▸ Given data
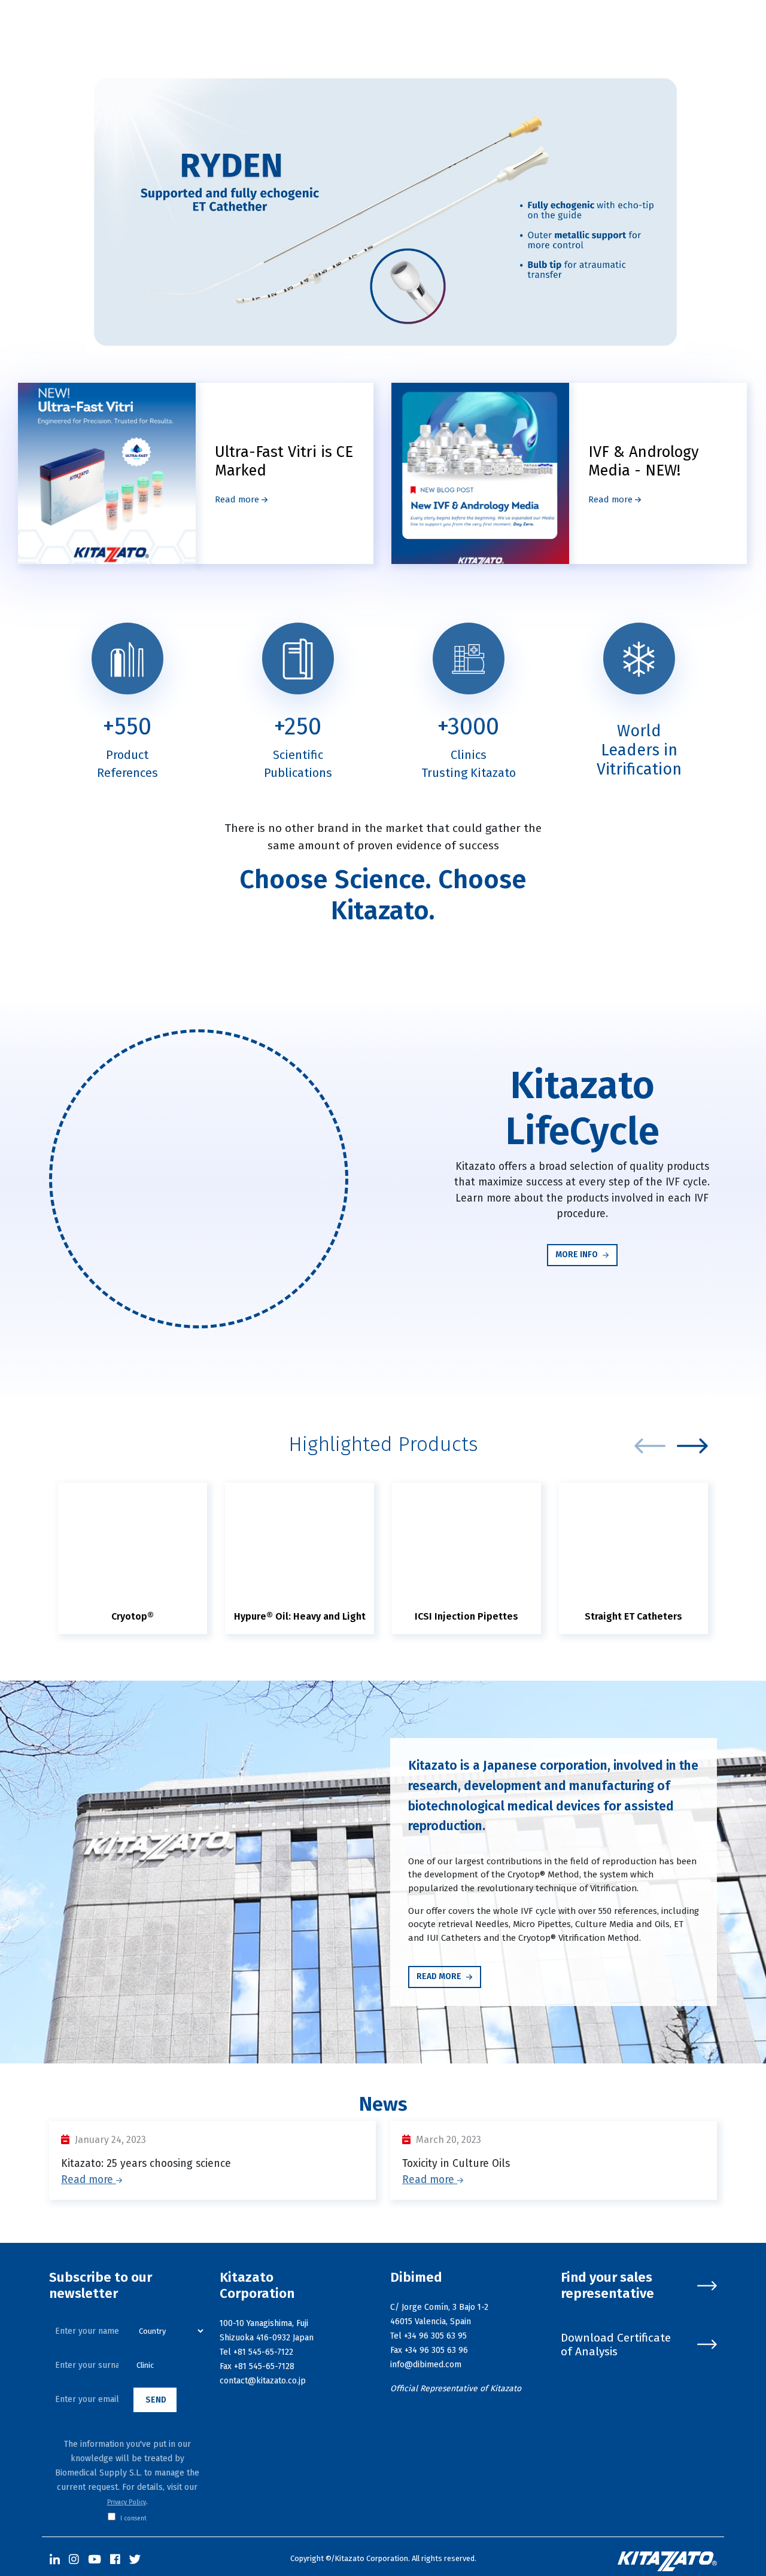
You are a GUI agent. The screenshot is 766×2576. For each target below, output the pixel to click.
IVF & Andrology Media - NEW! (643, 461)
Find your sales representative (607, 2285)
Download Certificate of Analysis (616, 2344)
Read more (238, 499)
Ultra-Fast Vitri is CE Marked (284, 461)
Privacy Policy (126, 2502)
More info (577, 1254)
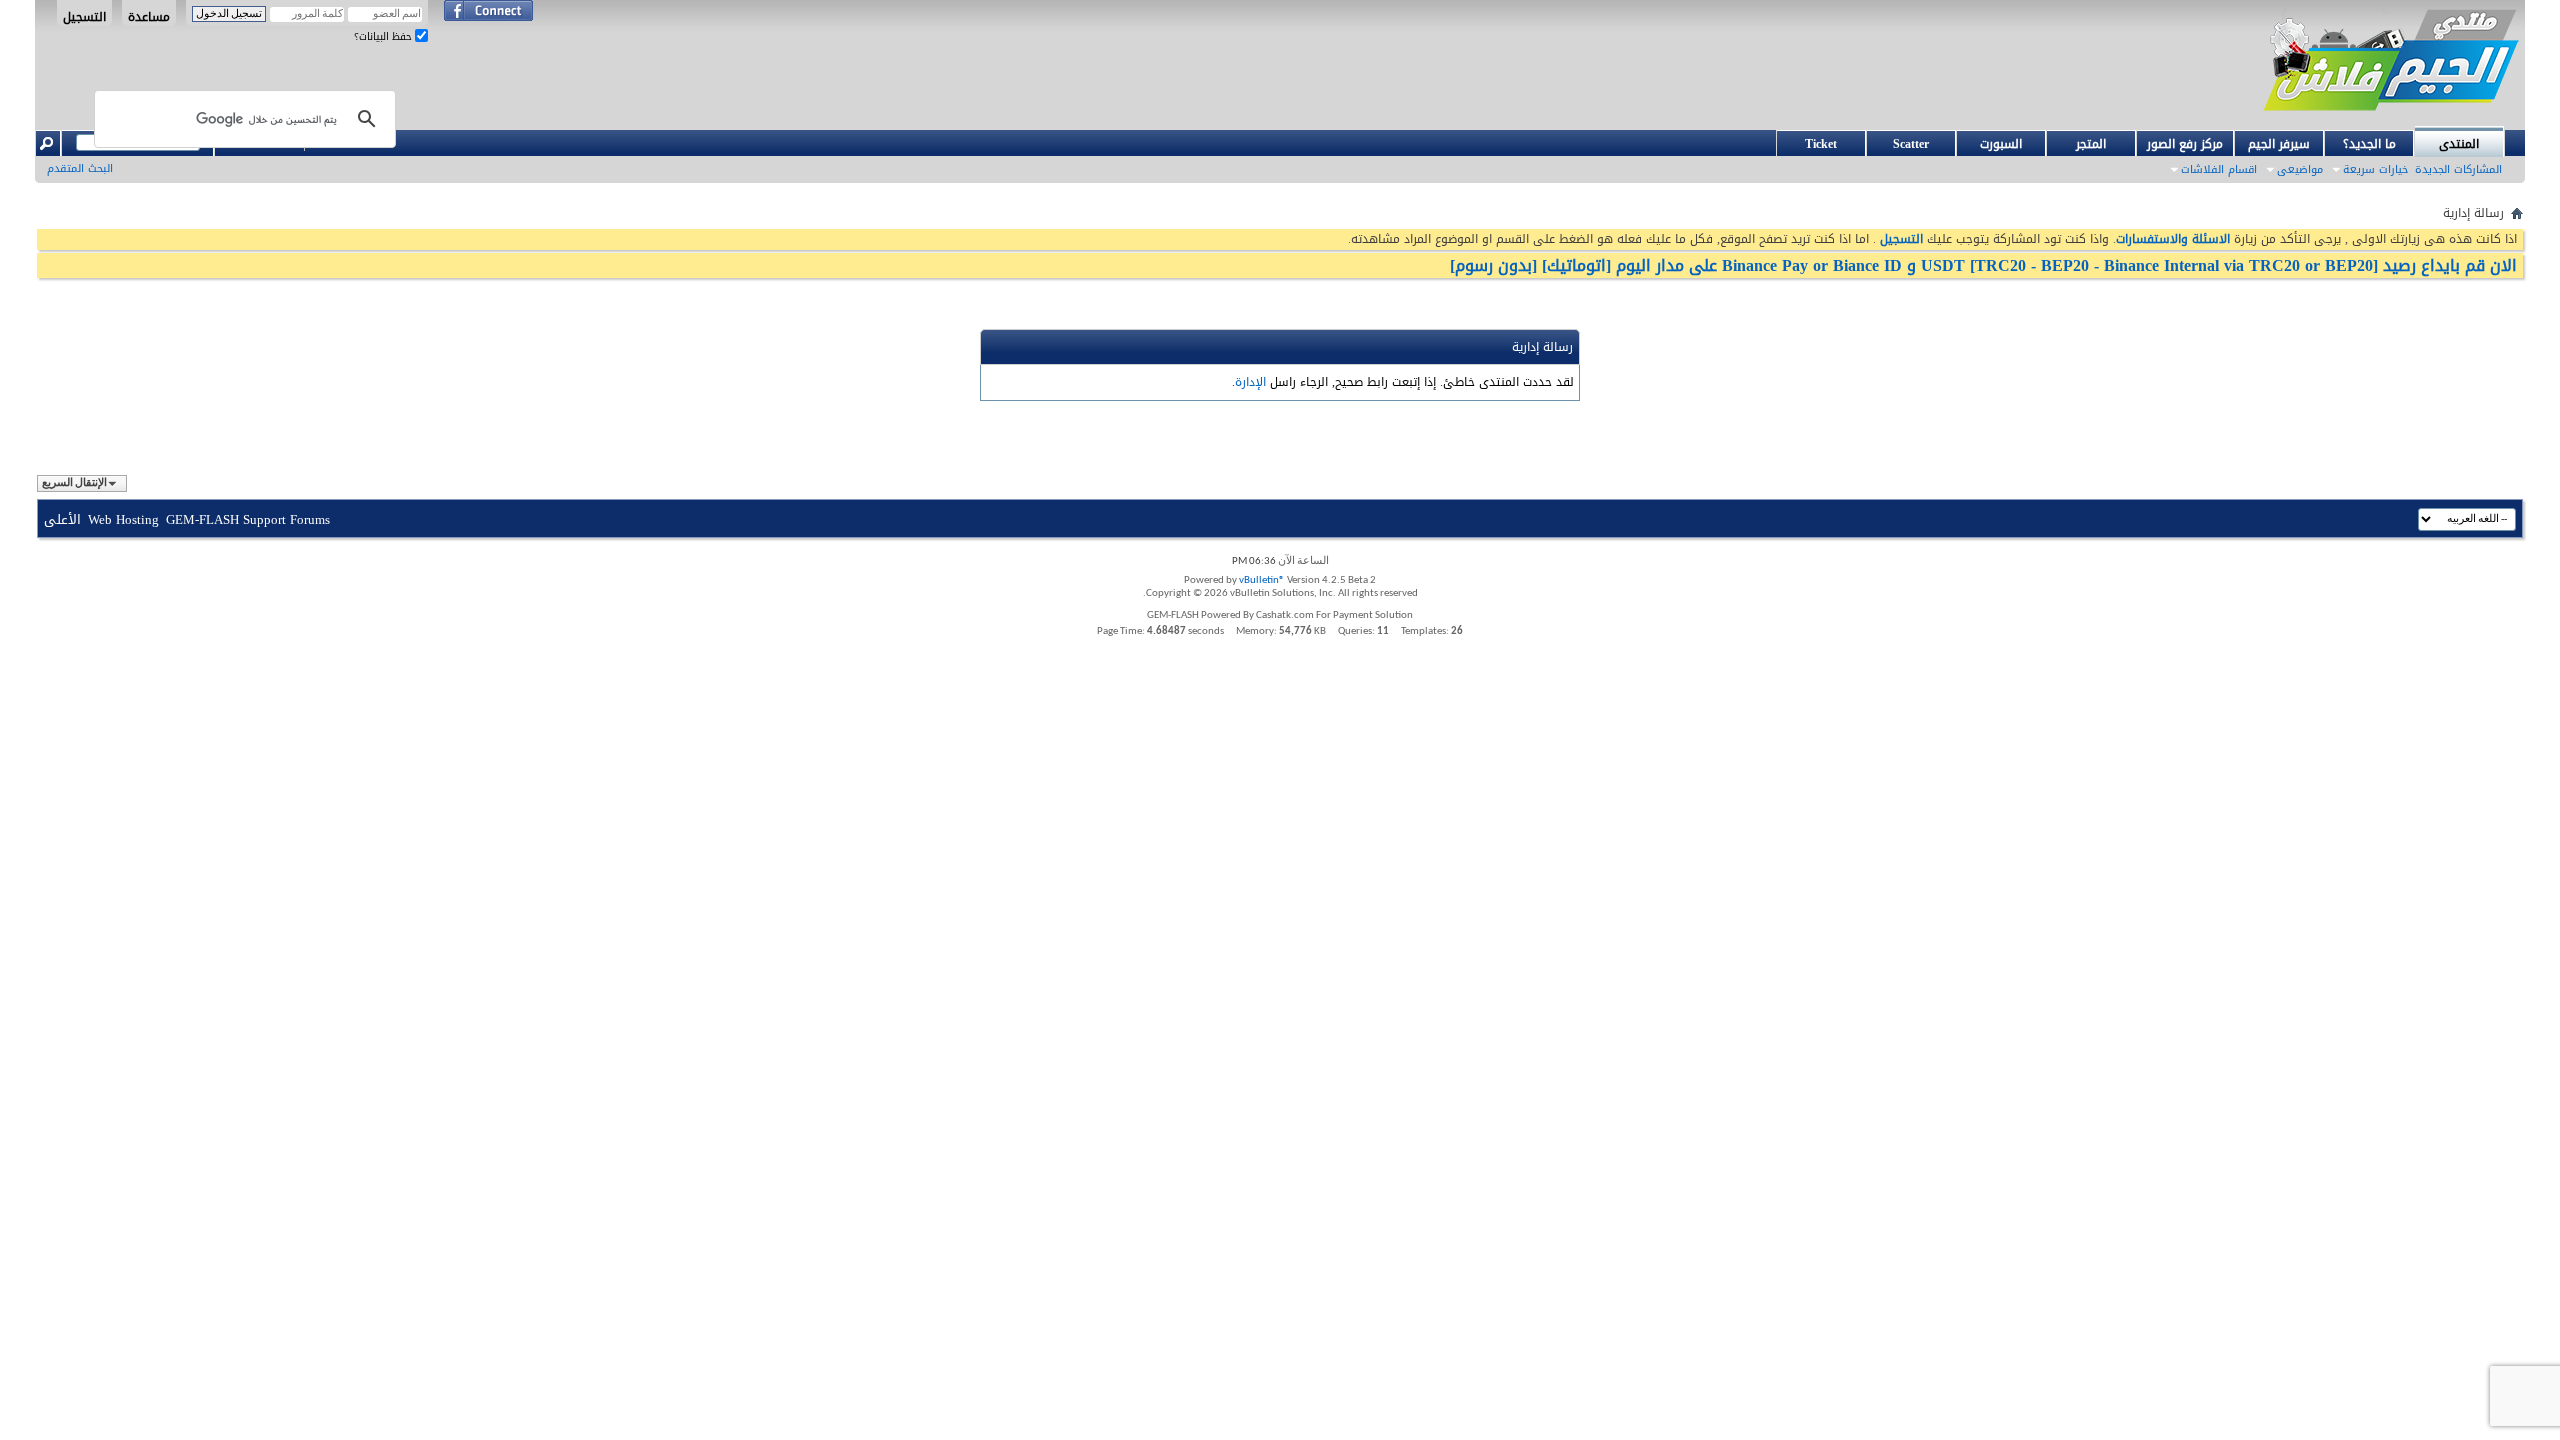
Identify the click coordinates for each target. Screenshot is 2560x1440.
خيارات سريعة (2375, 169)
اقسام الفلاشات (2219, 169)
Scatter (1911, 144)
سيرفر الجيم (2279, 144)
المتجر (2091, 144)
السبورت (2001, 144)
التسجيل (84, 16)
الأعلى (62, 519)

▸ Exercise details
The lines to return are those in the entries above that hold "click".

▸ Result for this task
You are a GUI agent. The screenshot is 766×2576. For each target below, output the pixel to click.
Identify the click coordinates for each target. Screenshot is 2560x1440.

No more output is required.